Recently, a Christian lady wrote what probably seemed like a really easy, low-stress blog post for the Gospel Coalition (TGC*). The post concerned how she had somehow learned to live with the shocking realization that her nice white daughter wanted to marry a black man (fetch the smelling salts!) .
It was exactly the sort of post one would expect to see on that site, expressing exactly the sort of kinder, gentler racism that one often sees out of fundagelicals nowadays. It was aimed at exactly the sort of people who would be expected to agree with it.
And to the writer’s (and, clearly, TGC’s) astonishment, all hell promptly broke loose.

A firestorm of criticism erupted all over social media. The scandal even got picked up by the Washington Post.
I found myself fascinated by the blogger’s response to that outrage. It took the form of a basic Christian not-pology, but there were some elements to it that stood out even by those standards. I want to show you what that not-pology meant and where it misses the mark. If you’ve ever been mystified by the weird way Christians talk (or if you’ve ever been frustrated about receiving an apology from one of them that really didn’t seem, well, apologetic), then maybe today’s post will answer a few questions for you!
The Setup.
Gaye Clark is an occasional blogger with TGC. On August 8, she wrote a post on their “Christian Living” channel called “When God Sends Your White Daughter a Black Husband,” which is archived here (since it is long gone from TGC’s site).

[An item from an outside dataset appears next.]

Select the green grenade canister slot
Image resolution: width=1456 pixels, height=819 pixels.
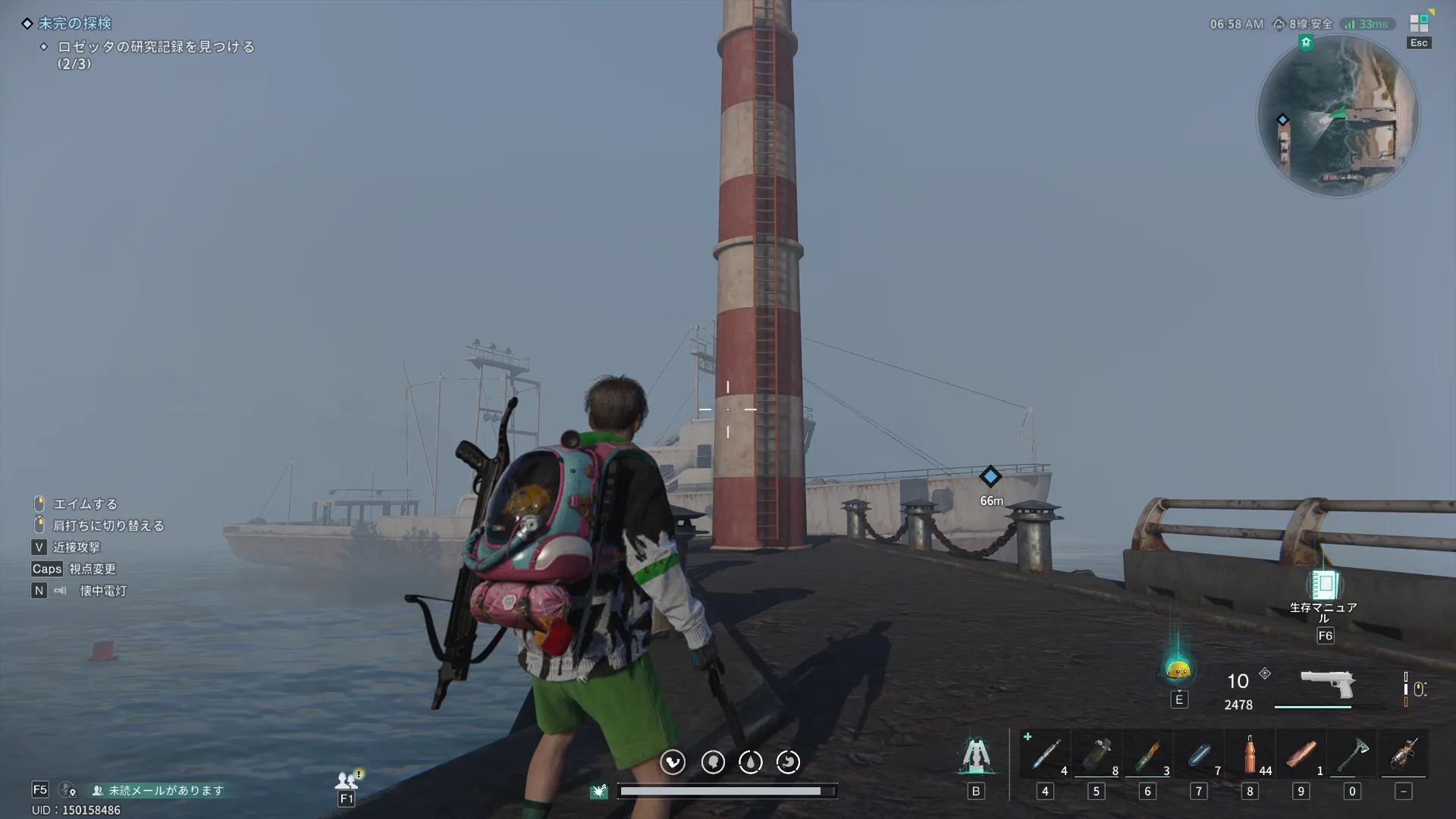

Her post was a decent fit, thematically, with the channel. Other writers’ posts there talk about how single Christians care too darned much about their prospective spouses’ appearance and how modernity is the “greatest challenge Christianity has ever faced.”
In other words, TGC’s Christian Living channel is a fundagelical echo chamber for John Piper fans, and Ms. Clark had little reason to think that her post might get her into any trouble.
She begins thusly:
For years I prayed for a young man I had yet to meet: my daughter’s husband. I asked the Lord to make him godly, kind, a great dad, and a good provider. I was proud of a wish list void of unrealistic expectations. After all, I knew not to ask for a college football quarterback who loved puppies, majored in nuclear rocket science, and wanted to take his expertise to the mission field. I was an open-minded mom.
But God called my bluff.
This white, 53-year-old mother hadn’t counted on God sending an African American with dreads named Glenn.
From there, she breathlessly marvels at Glenn’s many good qualities as if this is the first time she’s ever seen them in a black person and she just wants to share the sheer novelty of this discovery with her fellow white people. Then she earnestly outlines America’s onetime taboo against interracial marriage while managing to avoid ever mentioning that evangelicals had a big hand in creating and maintaining that taboo.
Our intrepid explorer then tumbles into a listicle about how to cope with a family member’s interracial marriage. She even finds a little time to chide the folks who keep calling the racists in her group “bigots” (because the real dehumanization here, she asserts, is being called out for saying racist things) and to recount how she used to playfully wink at horrified church peers who were aghast at the relationship (because what’s funnier than that?).
But I hear you asking with bated breath: Does–does–does she actually manage to overcome her horror over the idea of her daughter being part of a mixed-race marriage?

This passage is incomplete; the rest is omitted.